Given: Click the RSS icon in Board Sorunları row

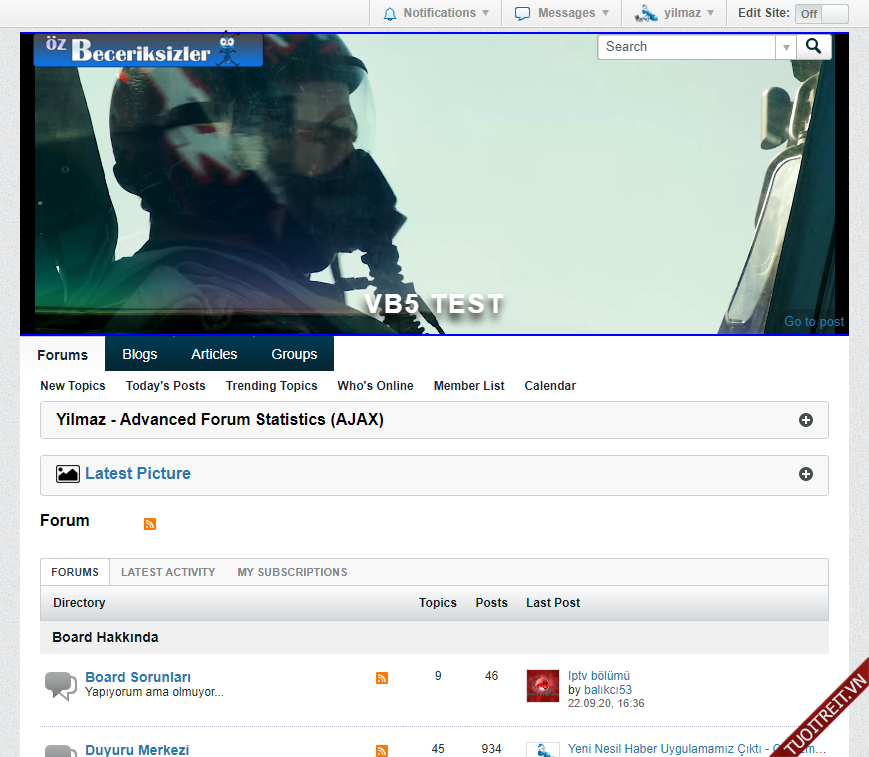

------------

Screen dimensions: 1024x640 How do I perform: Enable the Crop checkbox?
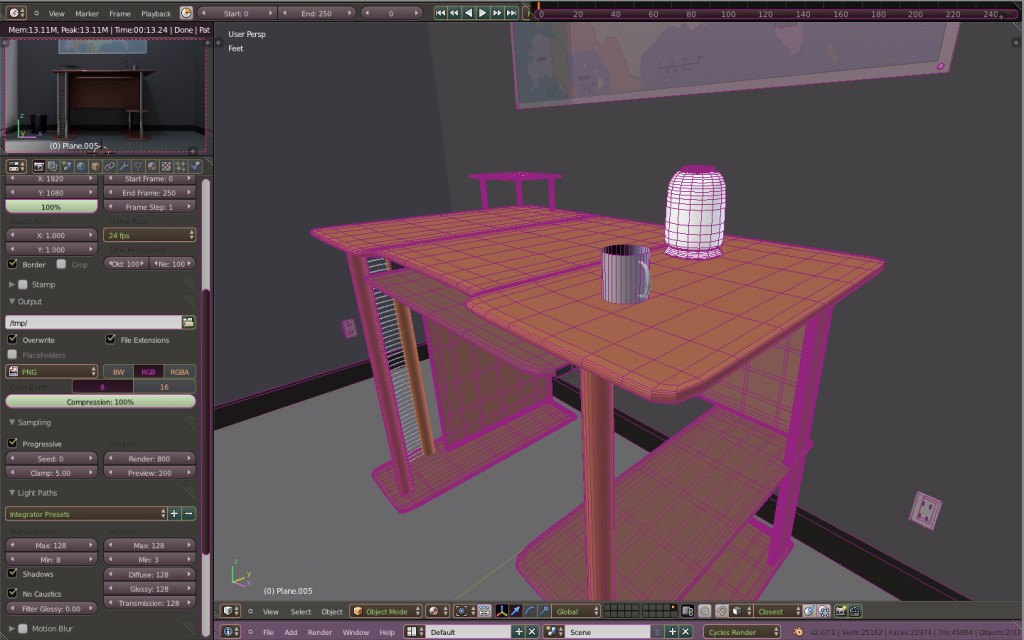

------------

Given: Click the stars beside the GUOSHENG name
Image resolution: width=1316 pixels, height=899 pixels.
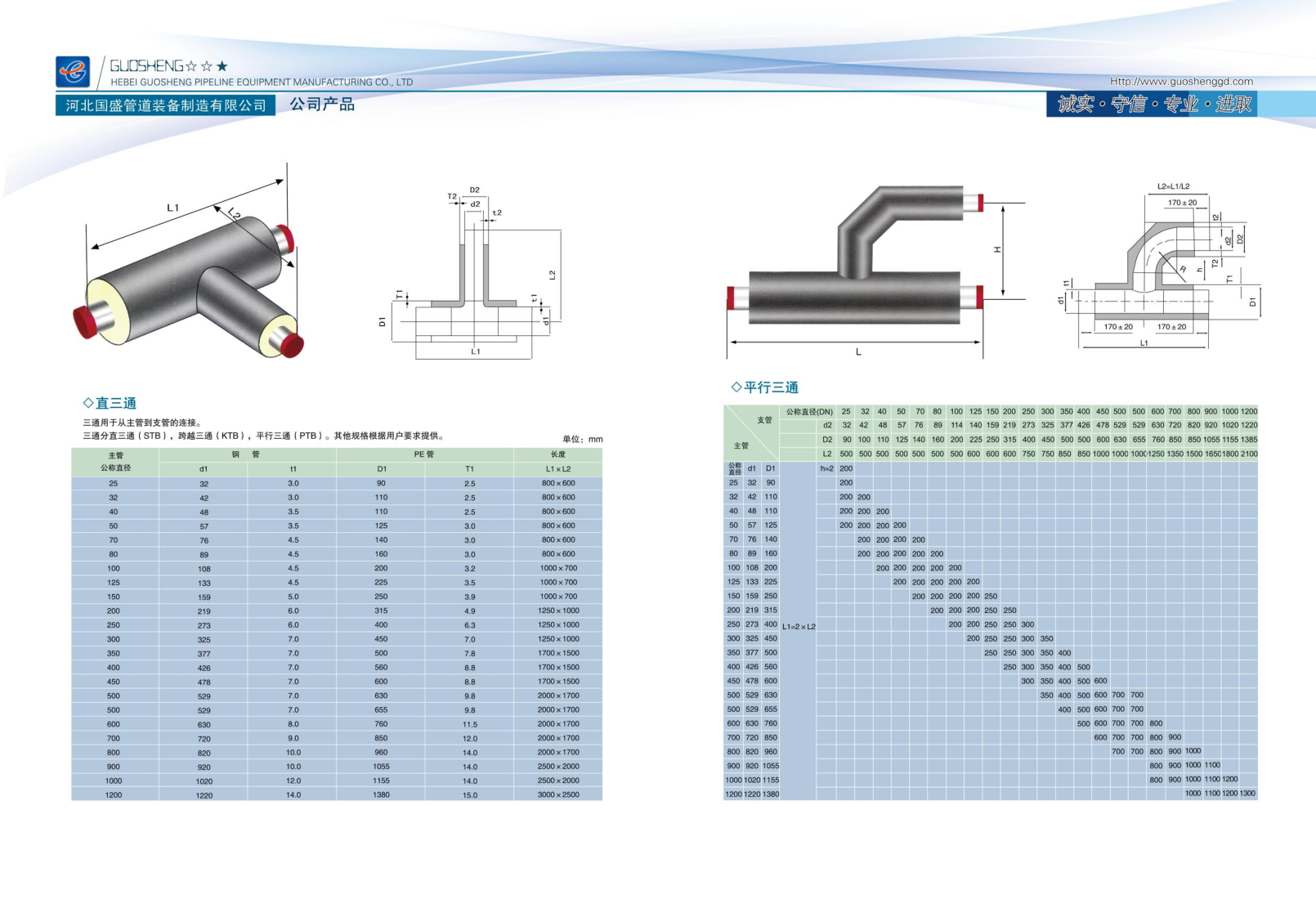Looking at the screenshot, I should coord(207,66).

------------

Exercise: Filter the material above down to the lines that hold the word "Given".

Response box:
Given: Click the RSS icon in Board Sorunları row
Given: Click the stars beside the GUOSHENG name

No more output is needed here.